Na świat przyszedł 100 lat temu w Szczecinie. Wychowywał się w rejonach Dolnego Drzetowa doświadczając niedostatek i ubóstwo kulturalne. Zagorzały zwolennik socjalizmu, surrealista, aktywista Socjalistycznej Młodzieży Robotniczej, szczecinianin - Mac Zimmermann.
A właściwie Heinz Zimmermann był szczecińskim artystą, który w czasach dla siebie współczesnych uchodził w Niemczech za jednego z najważniejszych przedstawicieli surrealizmu. Nie godząc się na zaplanowaną przez rodziców karierę urzędniczą rozpoczął studia w Szkole Rzemiosł Artystycznych Gregora Rosenbauera, zwanej wówczas Szkołą Zawodową Prac Projektowych.
W 1933 roku uciekając przed reżimem hitlerowskim opuścił Pomorze, które mimo wszystko od czasu do czasu powracało w jego dziełach. Wystawiał z takimi artystami jak Salvador Dali, Yves Tanguy czy Maks Ernst.

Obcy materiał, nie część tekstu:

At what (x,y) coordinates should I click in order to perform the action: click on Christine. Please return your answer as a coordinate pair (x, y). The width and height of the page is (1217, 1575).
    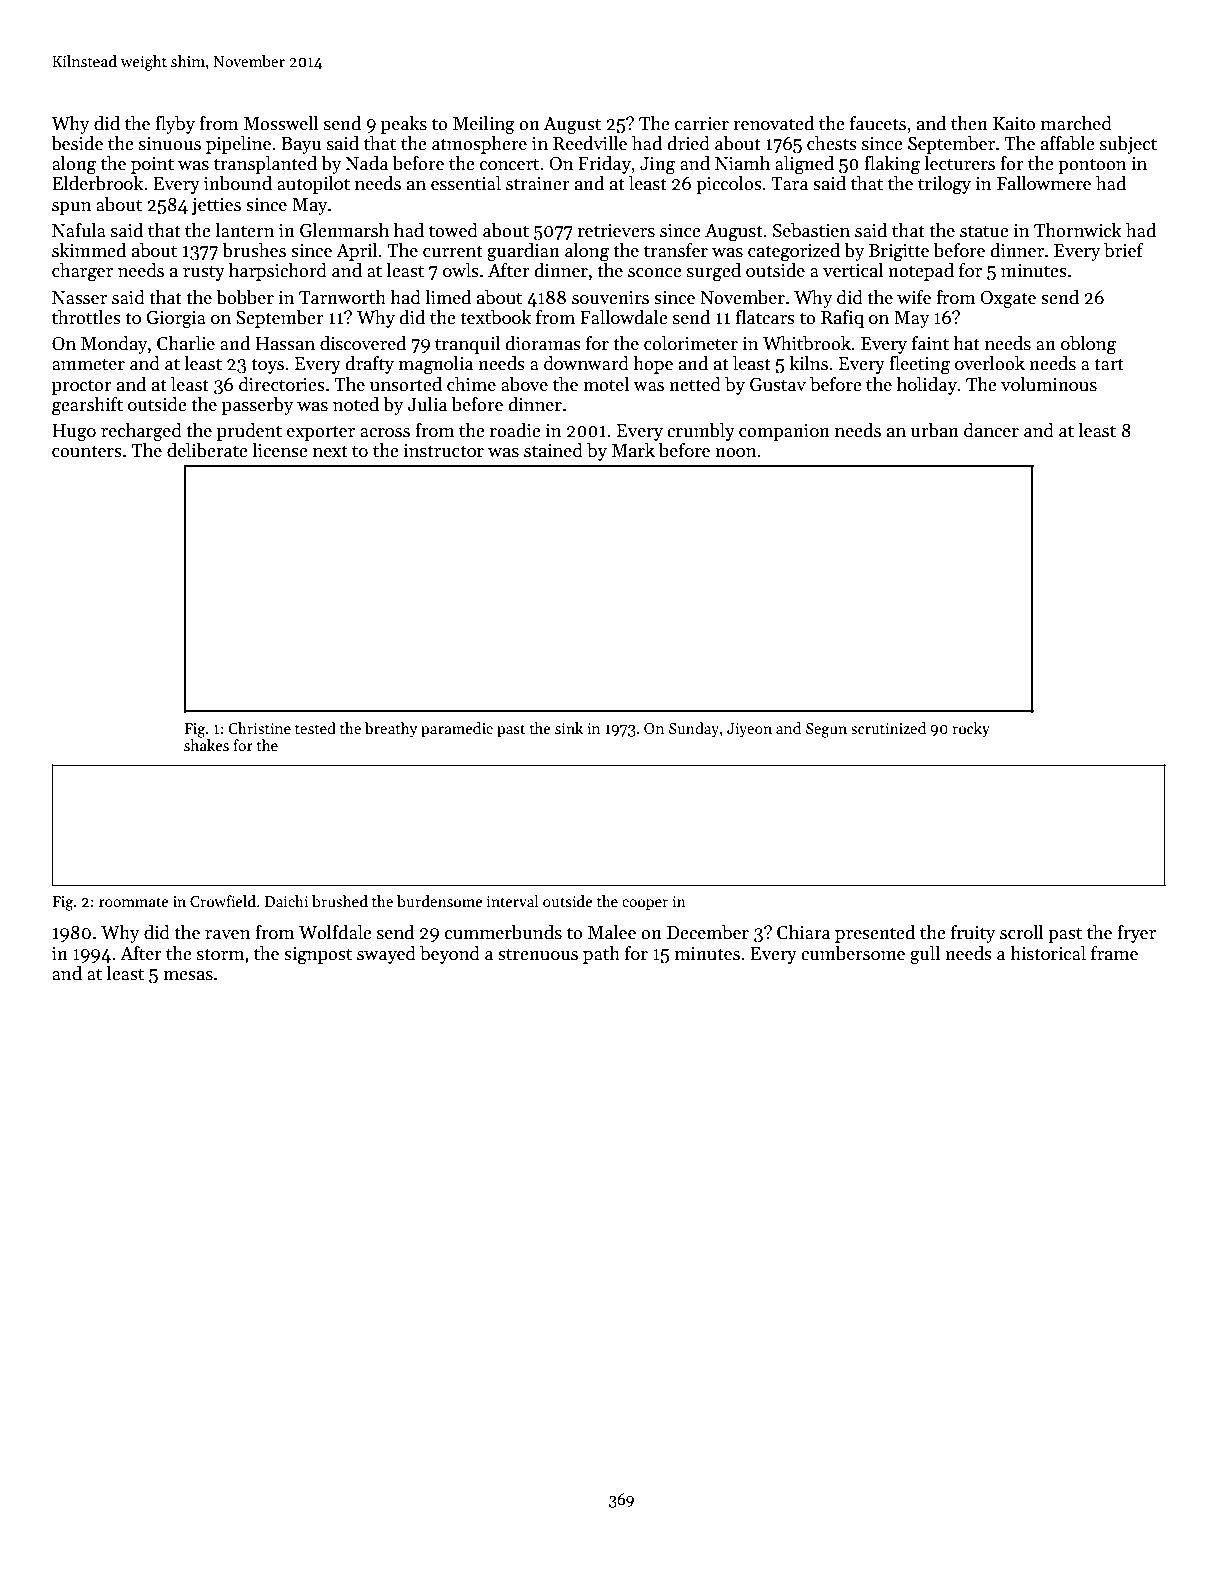
    Looking at the image, I should click on (259, 728).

Stał się jednym z prekursorów sztuki powojennej.
Od 6 września do 2 grudnia dzięki uprzejmości żony artysty - Renate Zimmermann, dzieła szczecińskiego artysty można podziwiać w Muzeum Historii Szczecina. 30 obrazów olejnych i prac na papierze tworzą kompletny przekrój twórczości Maca Zimmermanna. Wcześniej obrazy szczecińskiego artysty były wystawione w Pommersches Landesmuseum w Greifswaldzie.

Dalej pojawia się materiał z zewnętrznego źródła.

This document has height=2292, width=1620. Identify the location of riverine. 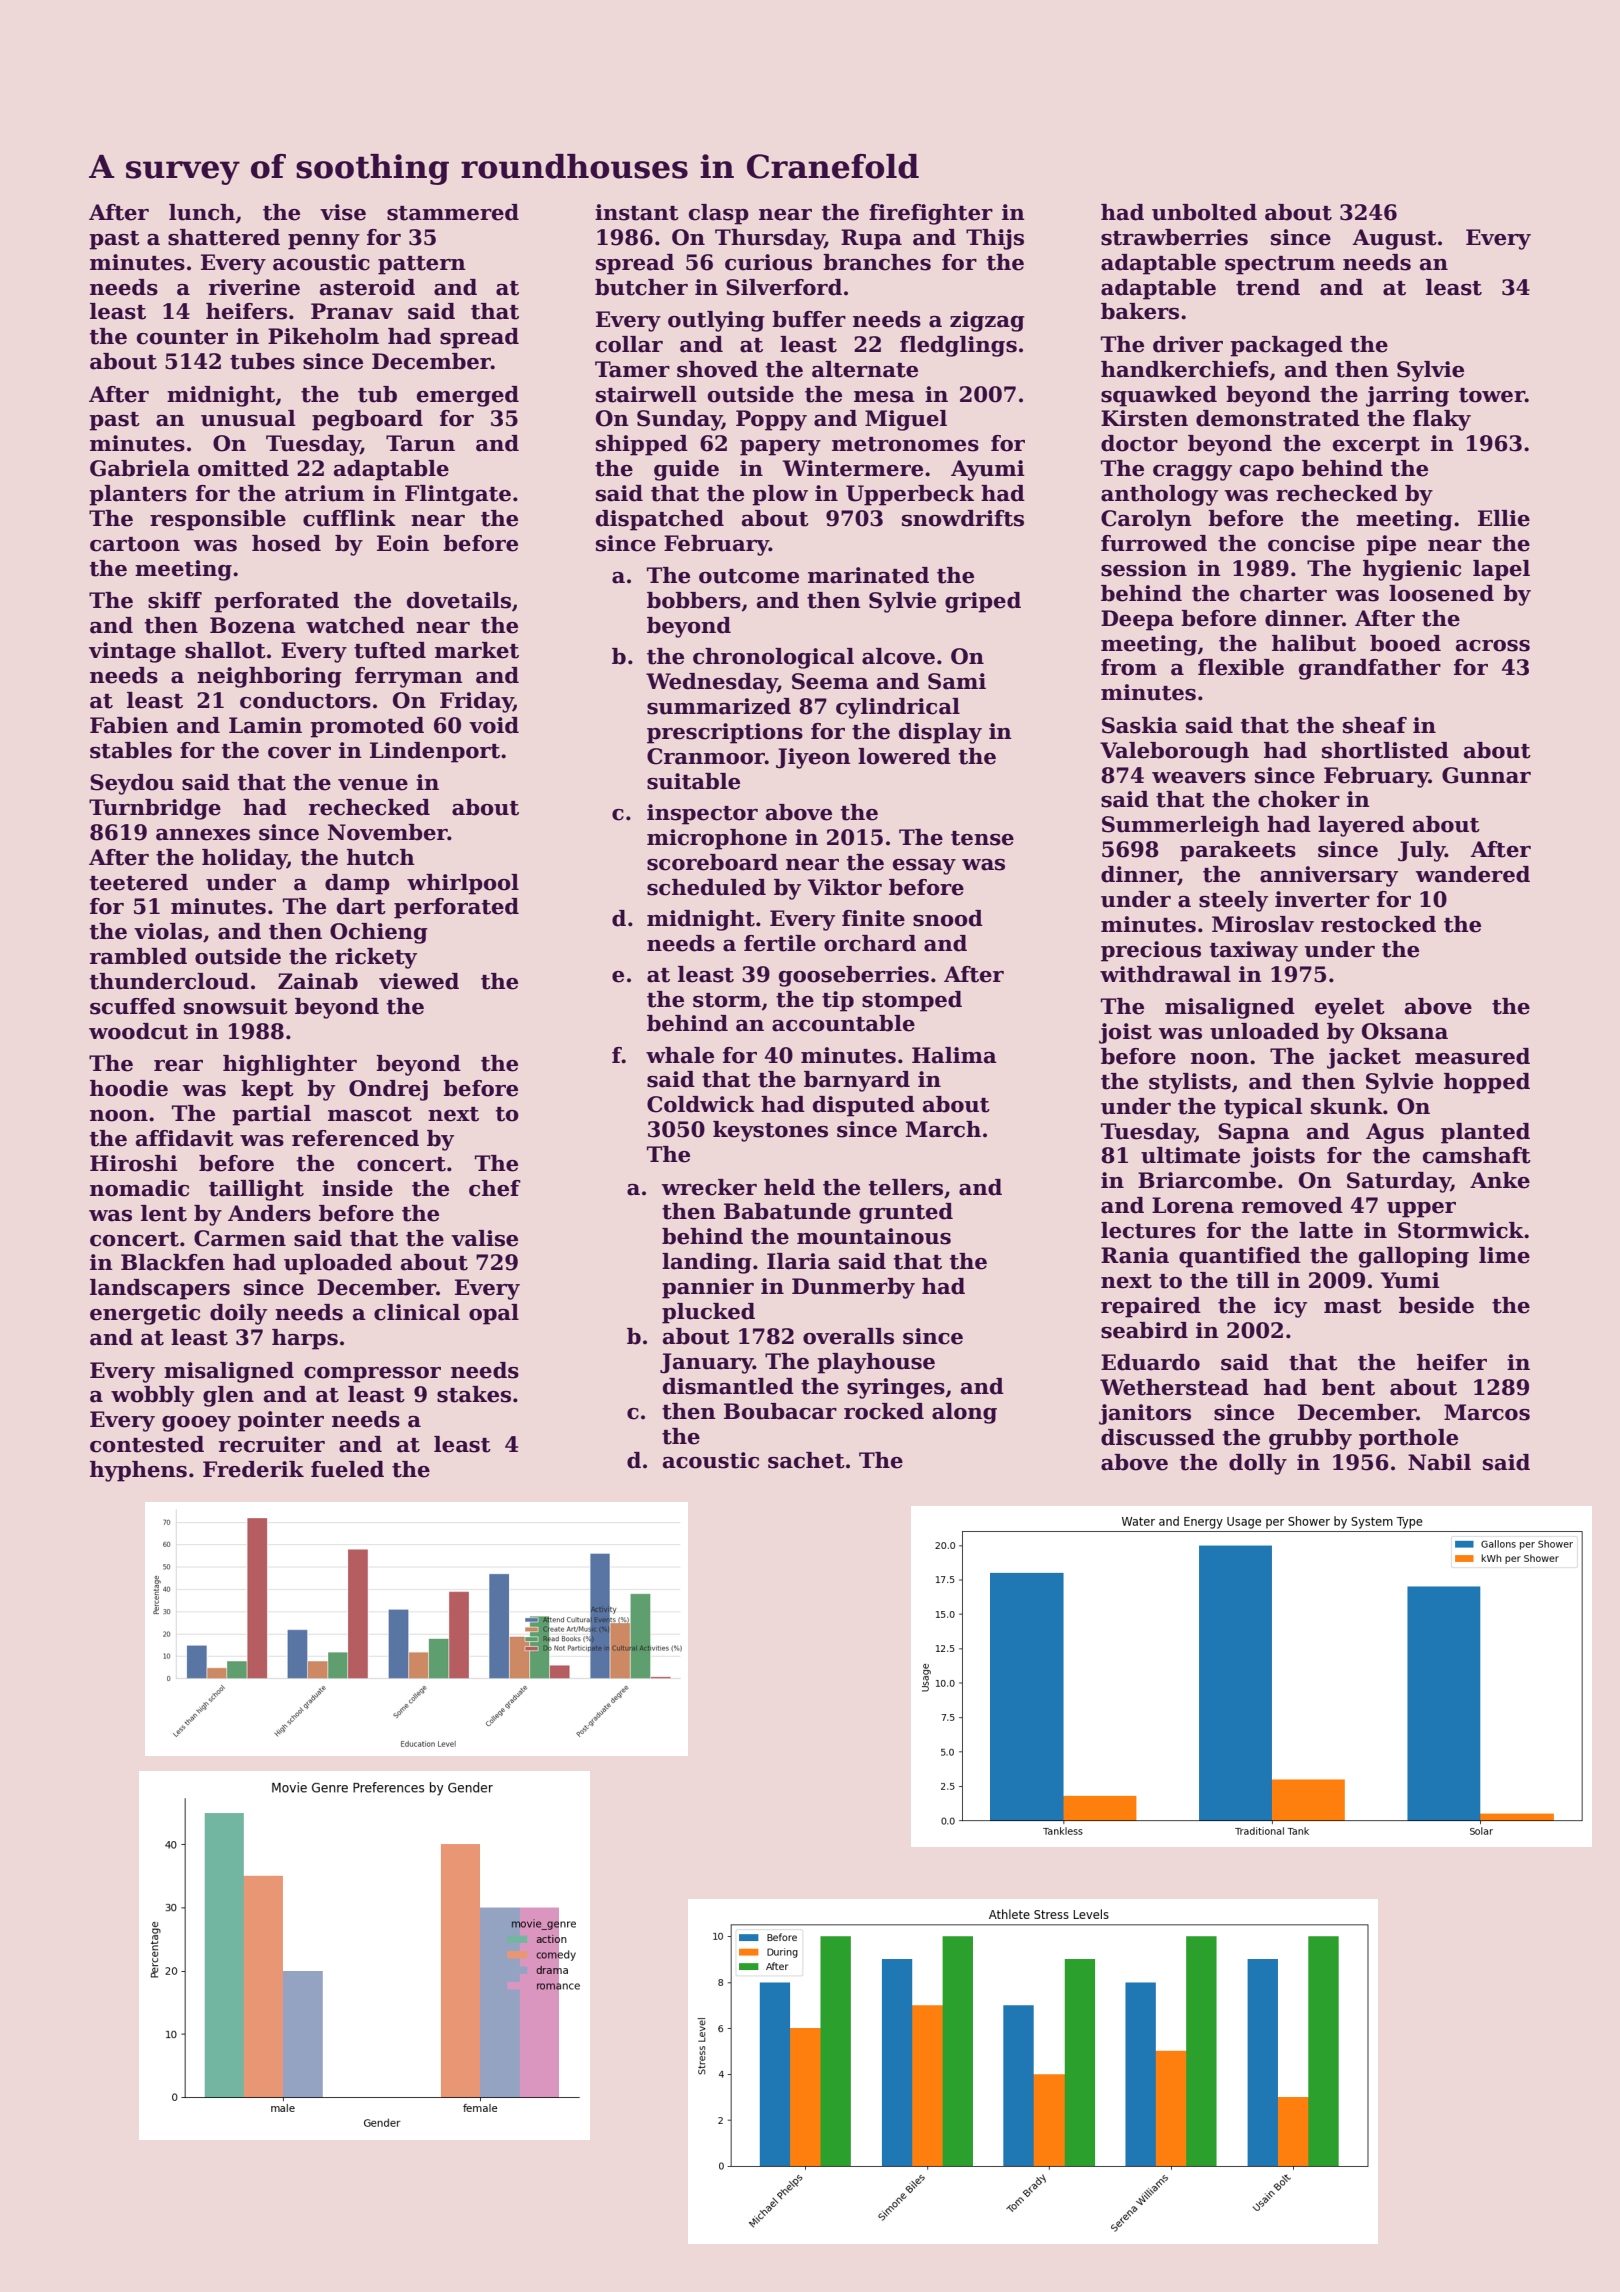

Muzeum Historii Szczecina, Oddział Muzeum Narodowego w Szczecinie przy ul. Księcia Mściwoja II 8 jest czynne od wtorku do piątku w godzinach 10.00–18.00, zaś w soboty i niedziele w godzinach 10.00–16.00. Za bilet ulgowy zapłacimy 5 zł, a za normalny 10 zł. Dobrym pomysłem jest spacer do muzeum w czwartek – wtedy bowiem zwiedzimy je bezpłatnie.

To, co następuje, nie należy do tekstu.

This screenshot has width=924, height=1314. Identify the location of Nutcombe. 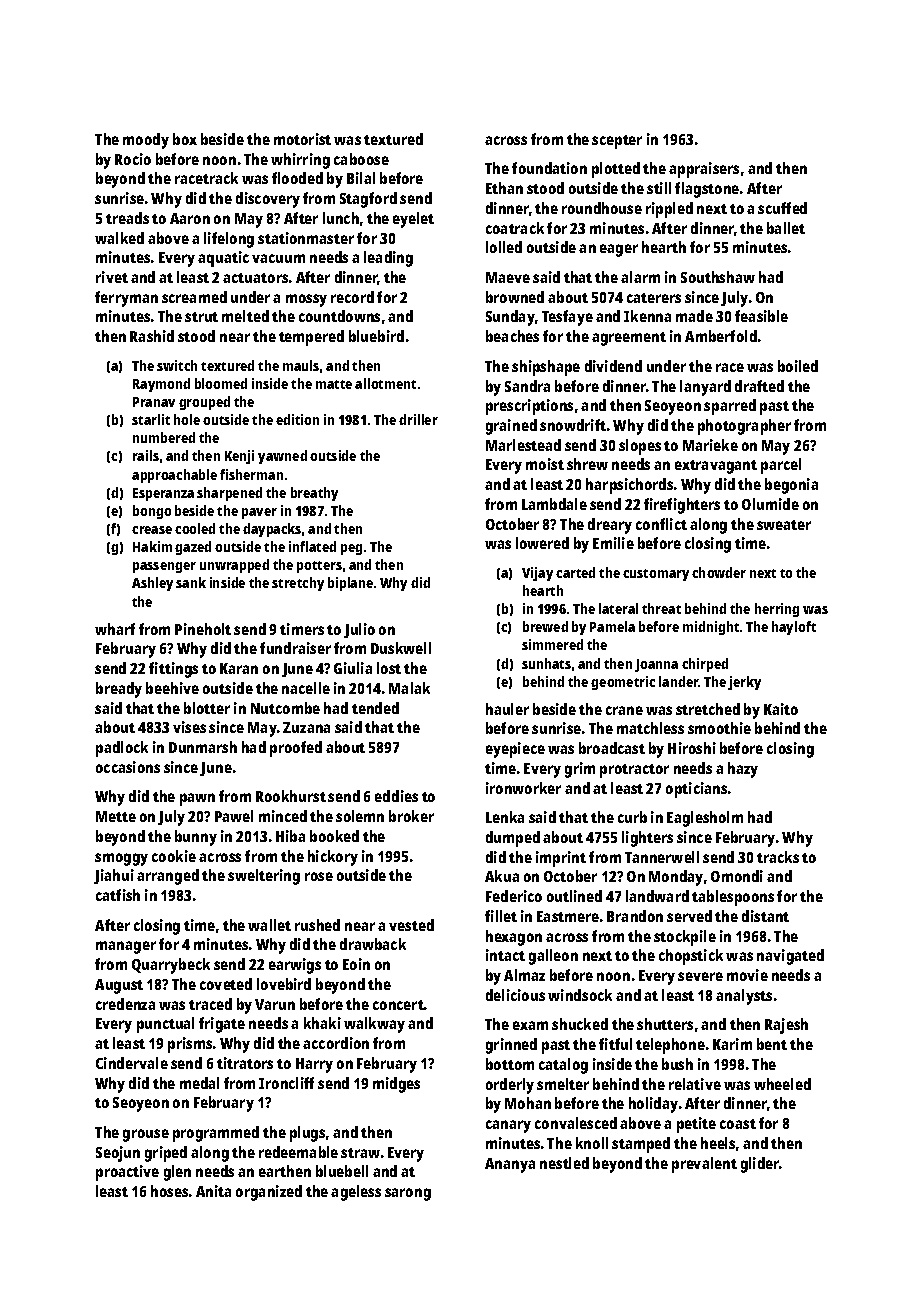
(285, 708).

W swych założeniach surrealizm przeciwstawia się klasycyzmowi, realizmowi, empiryzmowi, racjonalizmowi, utylitaryzmowi i konwencjom w sztuce. Kierunek ten narodził się we Francji w latach 20 XX wieku. W malarstwie celem było "wyrażanie wizualne percepcji wewnętrznej" – artyści tworzyli dzieła, w których logiczny porządek był zaburzony. A ich wizje z pogranicza jawy i snu często były groteskowe. Portal www.wszczecinie.pl objął wystawę patronatem medialnym.